┌────────

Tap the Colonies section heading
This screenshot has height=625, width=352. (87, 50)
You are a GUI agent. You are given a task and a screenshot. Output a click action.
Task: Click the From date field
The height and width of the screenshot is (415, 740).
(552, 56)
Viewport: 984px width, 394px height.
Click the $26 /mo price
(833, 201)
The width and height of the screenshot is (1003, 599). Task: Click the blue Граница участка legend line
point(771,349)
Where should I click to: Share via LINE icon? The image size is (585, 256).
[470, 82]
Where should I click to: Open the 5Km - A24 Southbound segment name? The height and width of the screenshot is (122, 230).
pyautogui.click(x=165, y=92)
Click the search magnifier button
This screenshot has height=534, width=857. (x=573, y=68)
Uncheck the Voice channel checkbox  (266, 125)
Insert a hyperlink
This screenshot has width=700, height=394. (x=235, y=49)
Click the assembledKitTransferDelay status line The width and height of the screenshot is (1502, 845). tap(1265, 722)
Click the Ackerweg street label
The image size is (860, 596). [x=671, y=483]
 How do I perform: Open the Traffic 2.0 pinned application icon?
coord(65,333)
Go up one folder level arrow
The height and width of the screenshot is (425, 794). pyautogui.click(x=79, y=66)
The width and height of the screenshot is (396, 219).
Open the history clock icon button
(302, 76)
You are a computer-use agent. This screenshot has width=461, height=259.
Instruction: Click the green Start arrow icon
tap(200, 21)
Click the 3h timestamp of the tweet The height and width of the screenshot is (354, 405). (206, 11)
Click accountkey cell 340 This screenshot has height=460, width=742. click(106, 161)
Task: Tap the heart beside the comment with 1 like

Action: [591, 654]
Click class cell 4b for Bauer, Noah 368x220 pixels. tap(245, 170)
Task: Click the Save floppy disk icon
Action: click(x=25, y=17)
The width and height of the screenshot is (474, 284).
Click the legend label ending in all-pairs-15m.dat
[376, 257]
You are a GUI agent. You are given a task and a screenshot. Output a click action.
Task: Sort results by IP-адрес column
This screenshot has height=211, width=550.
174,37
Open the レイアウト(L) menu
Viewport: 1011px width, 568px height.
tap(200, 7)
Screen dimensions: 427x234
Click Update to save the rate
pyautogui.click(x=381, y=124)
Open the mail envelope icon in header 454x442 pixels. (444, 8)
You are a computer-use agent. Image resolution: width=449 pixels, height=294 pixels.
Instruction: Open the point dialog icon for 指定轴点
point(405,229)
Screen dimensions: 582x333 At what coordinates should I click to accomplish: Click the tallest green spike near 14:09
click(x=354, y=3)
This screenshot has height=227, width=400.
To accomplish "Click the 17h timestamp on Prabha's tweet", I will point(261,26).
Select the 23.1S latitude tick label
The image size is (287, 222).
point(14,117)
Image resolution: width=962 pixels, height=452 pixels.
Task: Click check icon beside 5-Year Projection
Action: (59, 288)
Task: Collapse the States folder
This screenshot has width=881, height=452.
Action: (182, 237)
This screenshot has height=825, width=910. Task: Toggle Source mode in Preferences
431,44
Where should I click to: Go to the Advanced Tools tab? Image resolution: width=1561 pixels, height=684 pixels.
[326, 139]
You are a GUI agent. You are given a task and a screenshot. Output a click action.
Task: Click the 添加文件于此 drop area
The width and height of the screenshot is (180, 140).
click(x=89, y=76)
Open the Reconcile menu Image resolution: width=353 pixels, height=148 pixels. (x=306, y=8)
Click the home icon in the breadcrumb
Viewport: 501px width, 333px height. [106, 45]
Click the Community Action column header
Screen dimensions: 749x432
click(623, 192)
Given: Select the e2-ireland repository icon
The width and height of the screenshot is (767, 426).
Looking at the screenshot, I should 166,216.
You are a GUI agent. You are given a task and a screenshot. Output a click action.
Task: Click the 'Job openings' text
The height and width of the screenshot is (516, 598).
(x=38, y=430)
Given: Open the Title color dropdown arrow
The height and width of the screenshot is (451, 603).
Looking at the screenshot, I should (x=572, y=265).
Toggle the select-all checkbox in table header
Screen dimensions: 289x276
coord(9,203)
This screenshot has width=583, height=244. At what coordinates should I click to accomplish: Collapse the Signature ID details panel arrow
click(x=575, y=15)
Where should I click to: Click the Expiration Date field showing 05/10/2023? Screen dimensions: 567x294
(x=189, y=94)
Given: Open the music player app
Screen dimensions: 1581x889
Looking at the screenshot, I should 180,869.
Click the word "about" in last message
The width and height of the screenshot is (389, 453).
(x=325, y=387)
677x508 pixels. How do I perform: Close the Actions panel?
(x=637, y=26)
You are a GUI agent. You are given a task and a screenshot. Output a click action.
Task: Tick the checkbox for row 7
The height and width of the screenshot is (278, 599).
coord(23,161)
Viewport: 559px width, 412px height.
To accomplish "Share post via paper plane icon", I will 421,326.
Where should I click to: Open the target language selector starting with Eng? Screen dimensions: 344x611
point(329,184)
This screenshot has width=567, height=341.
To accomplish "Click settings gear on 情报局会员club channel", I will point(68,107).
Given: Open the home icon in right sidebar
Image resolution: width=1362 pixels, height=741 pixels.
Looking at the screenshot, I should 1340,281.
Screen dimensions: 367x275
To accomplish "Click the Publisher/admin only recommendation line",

└────────

** WHAT YOU ARE ASKED TO DO **
Revise all of the records above by replacing "GUI agent" with "screen-navigation agent" wherever it occurs, and leave every other word unchanged.

** ANSWER TO THIS EXERCISE **
Tap the Colonies section heading
This screenshot has height=625, width=352. (87, 50)
You are a screen-navigation agent. You are given a task and a screenshot. Output a click action.
Task: Click the From date field
The height and width of the screenshot is (415, 740).
(552, 56)
Viewport: 984px width, 394px height.
Click the $26 /mo price
(833, 201)
The width and height of the screenshot is (1003, 599). Task: Click the blue Граница участка legend line
point(771,349)
Where should I click to: Share via LINE icon? The image size is (585, 256).
[470, 82]
Where should I click to: Open the 5Km - A24 Southbound segment name? The height and width of the screenshot is (122, 230).
pyautogui.click(x=165, y=92)
Click the search magnifier button
This screenshot has height=534, width=857. (x=573, y=68)
Uncheck the Voice channel checkbox  (266, 125)
Insert a hyperlink
This screenshot has width=700, height=394. (x=235, y=49)
Click the assembledKitTransferDelay status line The width and height of the screenshot is (1502, 845). tap(1265, 722)
Click the Ackerweg street label
The image size is (860, 596). [x=671, y=483]
 How do I perform: Open the Traffic 2.0 pinned application icon?
coord(65,333)
Go up one folder level arrow
The height and width of the screenshot is (425, 794). pyautogui.click(x=79, y=66)
The width and height of the screenshot is (396, 219).
Open the history clock icon button
(302, 76)
You are a computer-use agent. This screenshot has width=461, height=259.
Instruction: Click the green Start arrow icon
tap(200, 21)
Click the 3h timestamp of the tweet The height and width of the screenshot is (354, 405). (206, 11)
Click accountkey cell 340 This screenshot has height=460, width=742. click(106, 161)
Task: Tap the heart beside the comment with 1 like

Action: [591, 654]
Click class cell 4b for Bauer, Noah 368x220 pixels. tap(245, 170)
Task: Click the Save floppy disk icon
Action: click(x=25, y=17)
The width and height of the screenshot is (474, 284).
Click the legend label ending in all-pairs-15m.dat
[376, 257]
You are a screen-navigation agent. You are given a task and a screenshot. Output a click action.
Task: Sort results by IP-адрес column
This screenshot has height=211, width=550.
174,37
Open the レイアウト(L) menu
Viewport: 1011px width, 568px height.
tap(200, 7)
Screen dimensions: 427x234
Click Update to save the rate
pyautogui.click(x=381, y=124)
Open the mail envelope icon in header 454x442 pixels. (444, 8)
You are a computer-use agent. Image resolution: width=449 pixels, height=294 pixels.
Instruction: Open the point dialog icon for 指定轴点
point(405,229)
Screen dimensions: 582x333 At what coordinates should I click to accomplish: Click the tallest green spike near 14:09
click(x=354, y=3)
This screenshot has height=227, width=400.
To accomplish "Click the 17h timestamp on Prabha's tweet", I will point(261,26).
Select the 23.1S latitude tick label
The image size is (287, 222).
point(14,117)
Image resolution: width=962 pixels, height=452 pixels.
Task: Click check icon beside 5-Year Projection
Action: (59, 288)
Task: Collapse the States folder
This screenshot has width=881, height=452.
Action: (182, 237)
This screenshot has height=825, width=910. Task: Toggle Source mode in Preferences
431,44
Where should I click to: Go to the Advanced Tools tab? Image resolution: width=1561 pixels, height=684 pixels.
[326, 139]
You are a screen-navigation agent. You are given a task and a screenshot. Output a click action.
Task: Click the 添加文件于此 drop area
The width and height of the screenshot is (180, 140).
click(x=89, y=76)
Open the Reconcile menu Image resolution: width=353 pixels, height=148 pixels. (x=306, y=8)
Click the home icon in the breadcrumb
Viewport: 501px width, 333px height. [106, 45]
Click the Community Action column header
Screen dimensions: 749x432
click(623, 192)
Given: Select the e2-ireland repository icon
The width and height of the screenshot is (767, 426).
Looking at the screenshot, I should 166,216.
You are a screen-navigation agent. You are given a task and a screenshot. Output a click action.
Task: Click the 'Job openings' text
The height and width of the screenshot is (516, 598).
(x=38, y=430)
Given: Open the Title color dropdown arrow
The height and width of the screenshot is (451, 603).
Looking at the screenshot, I should (x=572, y=265).
Toggle the select-all checkbox in table header
Screen dimensions: 289x276
coord(9,203)
This screenshot has width=583, height=244. At what coordinates should I click to accomplish: Collapse the Signature ID details panel arrow
click(x=575, y=15)
Where should I click to: Click the Expiration Date field showing 05/10/2023? Screen dimensions: 567x294
(x=189, y=94)
Given: Open the music player app
Screen dimensions: 1581x889
Looking at the screenshot, I should 180,869.
Click the word "about" in last message
The width and height of the screenshot is (389, 453).
(x=325, y=387)
677x508 pixels. How do I perform: Close the Actions panel?
(x=637, y=26)
You are a screen-navigation agent. You are given a task and a screenshot. Output a click action.
Task: Tick the checkbox for row 7
The height and width of the screenshot is (278, 599).
coord(23,161)
Viewport: 559px width, 412px height.
To accomplish "Share post via paper plane icon", I will 421,326.
Where should I click to: Open the target language selector starting with Eng? Screen dimensions: 344x611
point(329,184)
This screenshot has width=567, height=341.
To accomplish "Click settings gear on 情报局会员club channel", I will point(68,107).
Given: Open the home icon in right sidebar
Image resolution: width=1362 pixels, height=741 pixels.
Looking at the screenshot, I should 1340,281.
Screen dimensions: 367x275
To accomplish "Click the Publisher/admin only recommendation line",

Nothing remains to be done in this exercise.